### Exercise task
Output these lines of data exactly as they are, but without the pictures.

[Records for this exercise start]

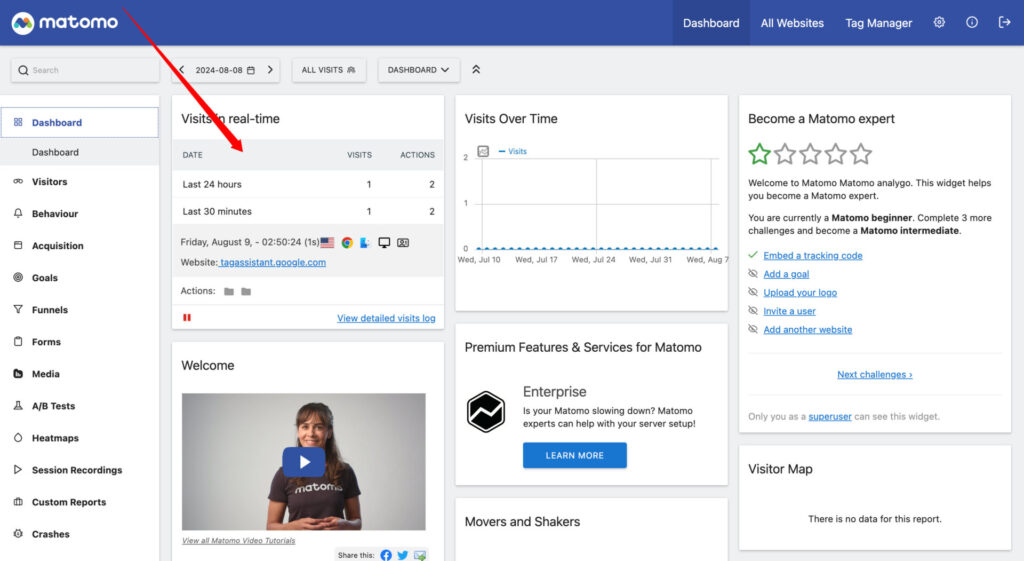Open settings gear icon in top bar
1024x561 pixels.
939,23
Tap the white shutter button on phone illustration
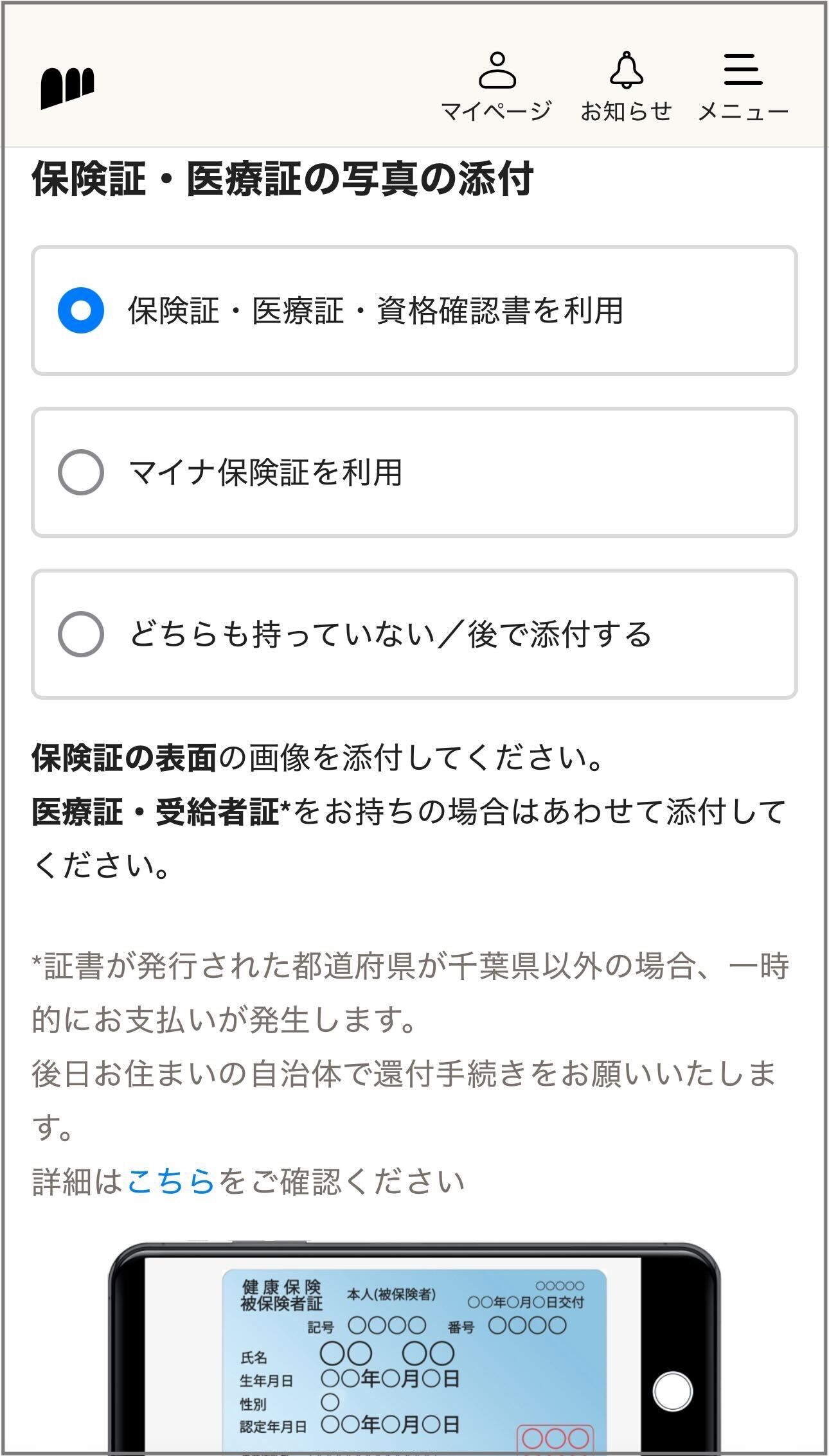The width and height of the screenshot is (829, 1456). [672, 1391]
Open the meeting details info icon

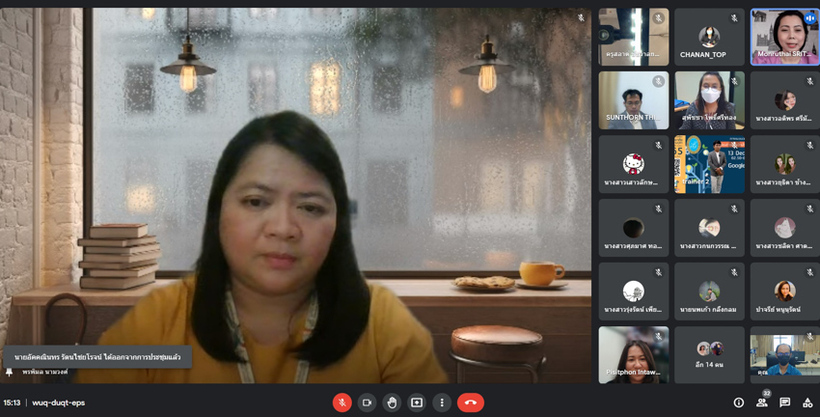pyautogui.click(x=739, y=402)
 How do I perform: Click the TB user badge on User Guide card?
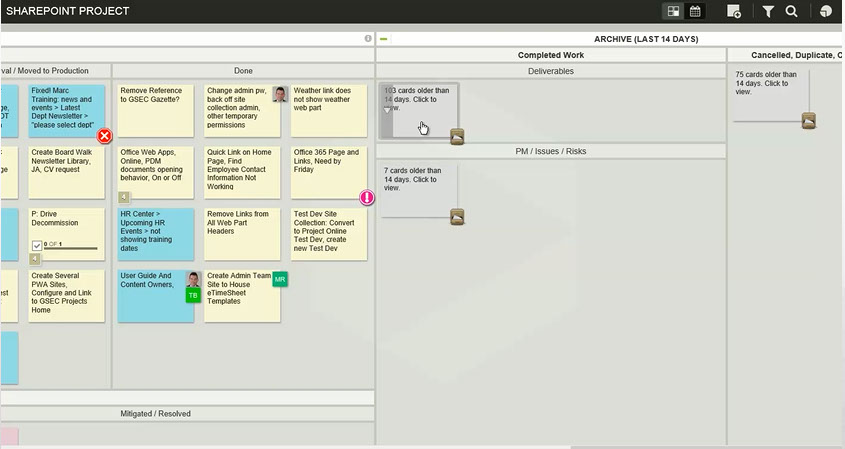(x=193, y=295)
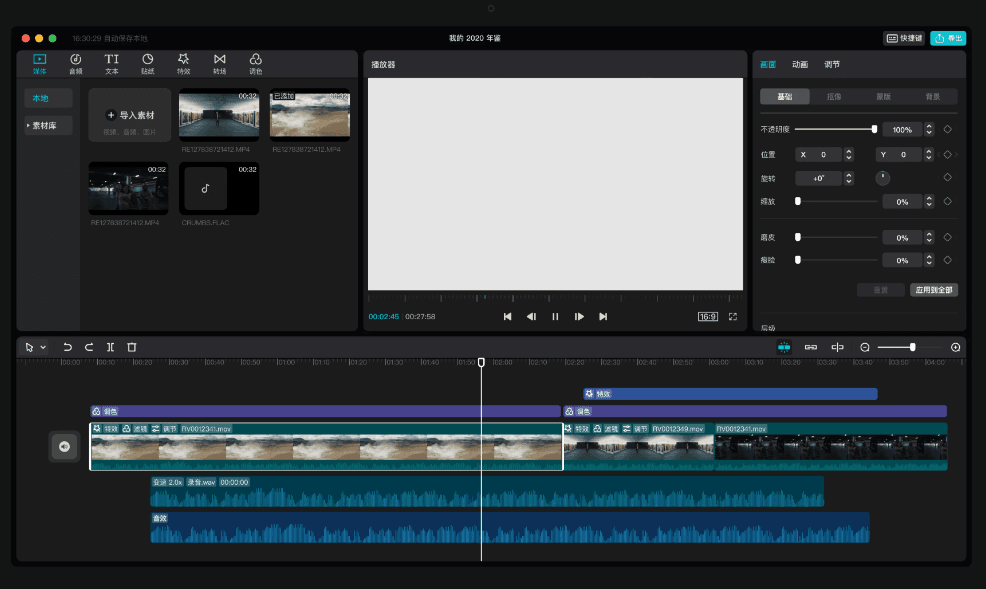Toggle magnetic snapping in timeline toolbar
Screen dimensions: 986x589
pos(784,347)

[Records for this exercise end]

### Exercise answer
Open settings gear icon in top bar
1024x561 pixels.
939,23
Tap the white shutter button on phone illustration
The width and height of the screenshot is (829, 1456). [672, 1391]
Open the meeting details info icon

pyautogui.click(x=739, y=402)
 How do I perform: Click the TB user badge on User Guide card?
(x=193, y=295)
Toggle magnetic snapping in timeline toolbar
Screen dimensions: 986x589
pos(784,347)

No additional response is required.